Protecting JES2 NODES In Top Secret Per IBM Health Checker Recommendations

book

Article ID: 109756

calendar_today

Updated On:

Products

CA Top Secret CA Top Secret - LDAP

Issue/Introduction

IBM Health Checker issues the following recommendations regarding JES2:

One of the low/medium severity errors reported is:

CHECK(IBMJES,JES_NJE_SECURITY) SYSPLEX: xxxxxxx SYSTEM: ssss
START TIME: 07/17/2018 07:46:13.759168 CHECK DATE: 20170201 CHECK SEVERITY:
MEDIUM-DYNAMIC CHECK PARM: NJEEXEC(IRRNJECK) 
IAZH403I Error encountered trying to determine the list of trusted nodes, IRRNJECK RC=32
Information for Non-Trusted Nodes
Node Issue Message 
nn NODE has no PASSWORD and specified SIGNON=COMPAT 
IAZH121E xxxxxxx NODE has no PASSWORD and specified SIGNON=COMPAT 
IAZH121E yyyyyyy NODE has no PASSWORD and specified SIGNON=COMPAT
IAZH121E 3 nodes that can be or are currently connected have no password and have specified SIGNON=COMPAT

This can also show up as follows:

HZS0001I CHECK(IBMJES,JES_NJE_SECURITY): 081                      
IAZH121E 1 nodes that can be or are currently connected have no   
password and have specified SIGNON=COMPAT                         
HZS1002E CHECK(IBMJES,JES_NJE_SECURITY): 082

The IBM recommendation to solve this error is:
System Programmer Response: Passwords at the NJE node level verify the identity of NJE nodes as they connect to your network. Using the secure signon process with the APPCLU class (in the security product) is the preferred method because it keeps the password out of the JES initialization statements and ensures all password data is exchanged in non-clear text.
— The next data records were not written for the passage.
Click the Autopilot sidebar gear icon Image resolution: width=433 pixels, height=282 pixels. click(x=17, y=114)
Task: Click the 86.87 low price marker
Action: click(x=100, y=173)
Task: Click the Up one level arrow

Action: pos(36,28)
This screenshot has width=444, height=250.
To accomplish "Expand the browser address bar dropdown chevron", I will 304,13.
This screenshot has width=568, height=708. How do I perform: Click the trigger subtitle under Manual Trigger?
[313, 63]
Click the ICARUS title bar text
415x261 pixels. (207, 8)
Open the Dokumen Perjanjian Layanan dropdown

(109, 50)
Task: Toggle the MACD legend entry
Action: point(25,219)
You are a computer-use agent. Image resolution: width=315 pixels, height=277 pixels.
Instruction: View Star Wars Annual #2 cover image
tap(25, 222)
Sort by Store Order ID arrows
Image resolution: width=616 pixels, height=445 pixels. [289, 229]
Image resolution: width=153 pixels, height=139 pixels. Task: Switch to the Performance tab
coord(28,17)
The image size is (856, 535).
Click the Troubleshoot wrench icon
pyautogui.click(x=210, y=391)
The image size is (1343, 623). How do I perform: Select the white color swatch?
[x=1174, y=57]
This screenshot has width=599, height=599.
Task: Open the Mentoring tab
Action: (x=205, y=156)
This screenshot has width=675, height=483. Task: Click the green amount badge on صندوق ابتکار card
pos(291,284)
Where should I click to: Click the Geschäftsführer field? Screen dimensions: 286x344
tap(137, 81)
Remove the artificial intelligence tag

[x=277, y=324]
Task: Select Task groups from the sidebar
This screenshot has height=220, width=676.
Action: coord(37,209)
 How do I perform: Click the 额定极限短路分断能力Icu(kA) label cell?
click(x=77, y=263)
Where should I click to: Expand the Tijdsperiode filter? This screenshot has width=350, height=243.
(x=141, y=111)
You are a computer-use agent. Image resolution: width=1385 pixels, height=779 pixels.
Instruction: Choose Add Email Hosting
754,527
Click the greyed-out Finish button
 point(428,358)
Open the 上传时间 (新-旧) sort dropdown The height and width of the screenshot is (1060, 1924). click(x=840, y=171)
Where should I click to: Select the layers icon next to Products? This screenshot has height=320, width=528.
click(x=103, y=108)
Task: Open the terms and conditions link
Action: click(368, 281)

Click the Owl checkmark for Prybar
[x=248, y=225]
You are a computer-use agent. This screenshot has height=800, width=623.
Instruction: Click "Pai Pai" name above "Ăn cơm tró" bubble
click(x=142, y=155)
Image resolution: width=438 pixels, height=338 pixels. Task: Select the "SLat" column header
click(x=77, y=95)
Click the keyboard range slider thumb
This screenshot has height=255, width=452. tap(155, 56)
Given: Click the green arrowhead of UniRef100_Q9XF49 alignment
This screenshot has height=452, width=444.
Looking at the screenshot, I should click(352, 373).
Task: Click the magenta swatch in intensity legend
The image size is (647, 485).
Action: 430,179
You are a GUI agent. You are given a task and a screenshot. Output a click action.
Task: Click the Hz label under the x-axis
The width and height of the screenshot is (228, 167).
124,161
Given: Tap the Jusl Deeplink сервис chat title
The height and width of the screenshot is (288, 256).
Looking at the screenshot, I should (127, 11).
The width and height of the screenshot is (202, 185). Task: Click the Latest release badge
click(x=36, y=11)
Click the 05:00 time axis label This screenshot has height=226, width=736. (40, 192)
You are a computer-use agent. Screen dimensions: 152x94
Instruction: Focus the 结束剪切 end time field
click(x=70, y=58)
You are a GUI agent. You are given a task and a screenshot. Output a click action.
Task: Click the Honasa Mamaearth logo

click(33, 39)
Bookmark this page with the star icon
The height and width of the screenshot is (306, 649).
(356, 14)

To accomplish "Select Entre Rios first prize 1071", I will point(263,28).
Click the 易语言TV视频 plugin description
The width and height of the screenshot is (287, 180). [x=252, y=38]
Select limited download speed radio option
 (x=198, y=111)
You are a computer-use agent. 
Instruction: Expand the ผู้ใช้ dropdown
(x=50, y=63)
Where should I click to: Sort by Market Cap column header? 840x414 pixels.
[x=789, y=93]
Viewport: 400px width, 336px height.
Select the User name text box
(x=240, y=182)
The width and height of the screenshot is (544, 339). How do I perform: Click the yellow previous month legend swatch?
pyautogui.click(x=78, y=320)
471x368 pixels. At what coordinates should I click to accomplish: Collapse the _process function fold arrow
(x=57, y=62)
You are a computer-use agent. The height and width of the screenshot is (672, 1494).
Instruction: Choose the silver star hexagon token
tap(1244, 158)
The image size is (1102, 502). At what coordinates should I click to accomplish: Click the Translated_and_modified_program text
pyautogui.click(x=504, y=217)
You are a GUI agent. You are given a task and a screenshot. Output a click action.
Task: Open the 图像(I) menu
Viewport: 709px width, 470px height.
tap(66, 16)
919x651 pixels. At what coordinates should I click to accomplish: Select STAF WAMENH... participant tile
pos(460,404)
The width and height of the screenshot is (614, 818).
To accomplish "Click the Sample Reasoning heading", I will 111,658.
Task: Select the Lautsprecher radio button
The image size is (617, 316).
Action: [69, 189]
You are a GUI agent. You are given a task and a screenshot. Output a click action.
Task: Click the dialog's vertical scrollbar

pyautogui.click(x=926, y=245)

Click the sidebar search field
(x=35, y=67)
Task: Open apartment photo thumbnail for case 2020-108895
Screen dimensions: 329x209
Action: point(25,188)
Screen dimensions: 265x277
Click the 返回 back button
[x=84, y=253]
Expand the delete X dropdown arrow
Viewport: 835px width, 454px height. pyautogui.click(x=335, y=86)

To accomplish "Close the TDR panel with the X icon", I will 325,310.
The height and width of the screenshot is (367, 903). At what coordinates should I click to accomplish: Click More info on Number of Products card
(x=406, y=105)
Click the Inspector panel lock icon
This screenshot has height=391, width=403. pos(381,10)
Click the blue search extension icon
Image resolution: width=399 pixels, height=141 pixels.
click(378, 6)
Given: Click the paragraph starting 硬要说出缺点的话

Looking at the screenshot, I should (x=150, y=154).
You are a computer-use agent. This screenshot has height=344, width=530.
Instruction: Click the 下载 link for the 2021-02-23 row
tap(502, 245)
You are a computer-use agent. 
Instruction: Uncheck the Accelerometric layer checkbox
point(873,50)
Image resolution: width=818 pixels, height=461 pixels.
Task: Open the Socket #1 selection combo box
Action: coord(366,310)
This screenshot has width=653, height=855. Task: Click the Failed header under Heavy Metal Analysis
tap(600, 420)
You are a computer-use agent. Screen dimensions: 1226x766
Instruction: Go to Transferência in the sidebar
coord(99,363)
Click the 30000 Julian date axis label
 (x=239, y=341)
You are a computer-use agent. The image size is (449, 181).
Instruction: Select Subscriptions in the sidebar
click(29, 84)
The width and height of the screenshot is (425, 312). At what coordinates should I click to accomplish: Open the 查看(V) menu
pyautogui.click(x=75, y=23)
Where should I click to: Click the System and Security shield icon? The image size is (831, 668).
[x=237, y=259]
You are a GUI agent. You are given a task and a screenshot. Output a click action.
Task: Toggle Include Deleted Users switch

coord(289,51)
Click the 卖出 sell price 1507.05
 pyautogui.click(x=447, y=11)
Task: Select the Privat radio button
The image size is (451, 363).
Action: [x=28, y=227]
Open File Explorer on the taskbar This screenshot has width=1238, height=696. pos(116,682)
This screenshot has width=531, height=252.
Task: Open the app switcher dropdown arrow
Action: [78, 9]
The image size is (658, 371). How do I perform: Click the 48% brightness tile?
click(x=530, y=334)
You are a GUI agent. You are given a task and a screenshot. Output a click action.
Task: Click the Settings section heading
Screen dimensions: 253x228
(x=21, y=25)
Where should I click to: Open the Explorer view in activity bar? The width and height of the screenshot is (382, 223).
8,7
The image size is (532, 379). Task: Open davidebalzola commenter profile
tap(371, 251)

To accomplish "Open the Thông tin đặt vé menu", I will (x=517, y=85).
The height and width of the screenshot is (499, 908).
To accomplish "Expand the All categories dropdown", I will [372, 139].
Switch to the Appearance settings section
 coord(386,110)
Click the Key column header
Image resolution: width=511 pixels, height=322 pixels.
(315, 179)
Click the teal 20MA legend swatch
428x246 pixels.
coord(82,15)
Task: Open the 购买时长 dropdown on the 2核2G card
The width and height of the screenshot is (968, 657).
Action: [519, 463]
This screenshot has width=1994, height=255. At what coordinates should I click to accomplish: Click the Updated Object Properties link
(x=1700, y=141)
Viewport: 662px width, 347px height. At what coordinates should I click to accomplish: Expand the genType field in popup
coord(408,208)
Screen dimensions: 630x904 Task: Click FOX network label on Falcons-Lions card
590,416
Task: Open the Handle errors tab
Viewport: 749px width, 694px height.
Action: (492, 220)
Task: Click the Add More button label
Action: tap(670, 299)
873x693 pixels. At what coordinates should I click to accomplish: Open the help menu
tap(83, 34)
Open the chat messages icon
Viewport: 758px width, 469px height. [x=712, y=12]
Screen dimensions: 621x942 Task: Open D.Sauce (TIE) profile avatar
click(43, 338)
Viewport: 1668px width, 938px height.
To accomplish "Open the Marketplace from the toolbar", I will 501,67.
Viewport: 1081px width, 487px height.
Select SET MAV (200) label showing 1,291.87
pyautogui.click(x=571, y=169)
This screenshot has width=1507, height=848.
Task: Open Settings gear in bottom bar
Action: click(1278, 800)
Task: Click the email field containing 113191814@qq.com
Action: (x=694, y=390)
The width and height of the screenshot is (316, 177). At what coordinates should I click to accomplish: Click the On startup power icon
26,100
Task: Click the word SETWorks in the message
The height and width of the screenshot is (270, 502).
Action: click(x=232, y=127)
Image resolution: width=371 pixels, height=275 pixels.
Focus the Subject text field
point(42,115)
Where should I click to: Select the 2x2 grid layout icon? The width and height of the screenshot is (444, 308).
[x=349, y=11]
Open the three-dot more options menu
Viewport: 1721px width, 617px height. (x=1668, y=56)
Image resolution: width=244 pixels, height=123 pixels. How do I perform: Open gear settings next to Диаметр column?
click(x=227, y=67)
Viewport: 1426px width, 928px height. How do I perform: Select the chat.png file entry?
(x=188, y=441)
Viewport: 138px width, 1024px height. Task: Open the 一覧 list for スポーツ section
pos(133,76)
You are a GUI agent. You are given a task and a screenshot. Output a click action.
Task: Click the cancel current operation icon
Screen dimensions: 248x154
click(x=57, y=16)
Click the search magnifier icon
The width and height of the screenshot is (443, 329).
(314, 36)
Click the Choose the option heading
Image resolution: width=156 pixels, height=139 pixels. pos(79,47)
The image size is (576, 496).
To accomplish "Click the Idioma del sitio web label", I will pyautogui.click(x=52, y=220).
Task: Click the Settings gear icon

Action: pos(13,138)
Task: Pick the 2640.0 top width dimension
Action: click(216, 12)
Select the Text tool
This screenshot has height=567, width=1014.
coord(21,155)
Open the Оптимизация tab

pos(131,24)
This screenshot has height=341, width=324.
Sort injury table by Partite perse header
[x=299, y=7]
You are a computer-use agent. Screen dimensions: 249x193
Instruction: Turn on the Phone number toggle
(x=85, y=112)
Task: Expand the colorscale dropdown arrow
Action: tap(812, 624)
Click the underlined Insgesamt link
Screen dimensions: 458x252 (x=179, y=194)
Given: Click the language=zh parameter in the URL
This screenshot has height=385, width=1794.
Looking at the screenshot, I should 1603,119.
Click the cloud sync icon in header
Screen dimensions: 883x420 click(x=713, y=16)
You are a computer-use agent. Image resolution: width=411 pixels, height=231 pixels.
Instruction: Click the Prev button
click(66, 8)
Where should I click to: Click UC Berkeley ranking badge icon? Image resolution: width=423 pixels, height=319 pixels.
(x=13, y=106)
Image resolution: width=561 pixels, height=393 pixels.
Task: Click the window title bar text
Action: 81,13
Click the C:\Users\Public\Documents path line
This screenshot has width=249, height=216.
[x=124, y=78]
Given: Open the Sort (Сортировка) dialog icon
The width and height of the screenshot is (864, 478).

Is there a concern regarding this message?

What needs to be done for such implementation? 

Environment

z/os

Resolution

The APPCLU security class must be active on both nodes. In Top Secret, this is the APPCLU special (global) ACID. The APPCLU ACID is a reserved or special ACID that identifies which logical units (LUs) can establish a link for processing APPC transactions and conversations. The SESSION parameter in the APPCLU security class on both nodes must specify a session key and both session keys must be the same. The format of the APPCLU security profile name is NJE.homenode.rmtnode. 

The full syntax of the command is:

TSS ADDTO(APPCLU) LINKID(netid.locallu.remotelu)
                  [SESSKEY(nnnnnnnn)]
                  [INTERVAL(nnnnn)]
                  [CONVSEC(NONE|ALREADYV|CONV|PERSISTV|AVPV)]
                  [SESSLOCK]

For example, on node NODEA:

TSS ADD(APPCLU) LINKID(NJE.NODEA.NODEB) SESSKEY(password) 

On NODEB:

TSS ADD(APPCLU) LINKID(NJE.NODEB.NODEA) SESSKEY(same password) 

For more information on the operands in the TSS ADD(APPCLU) command above, see the following link:

LINKID Keyword—Identify LUs for APPC Conversation

NOTE: The security call to check the APPCLU record only occurs when JES2 SIGNON=SECURE is set.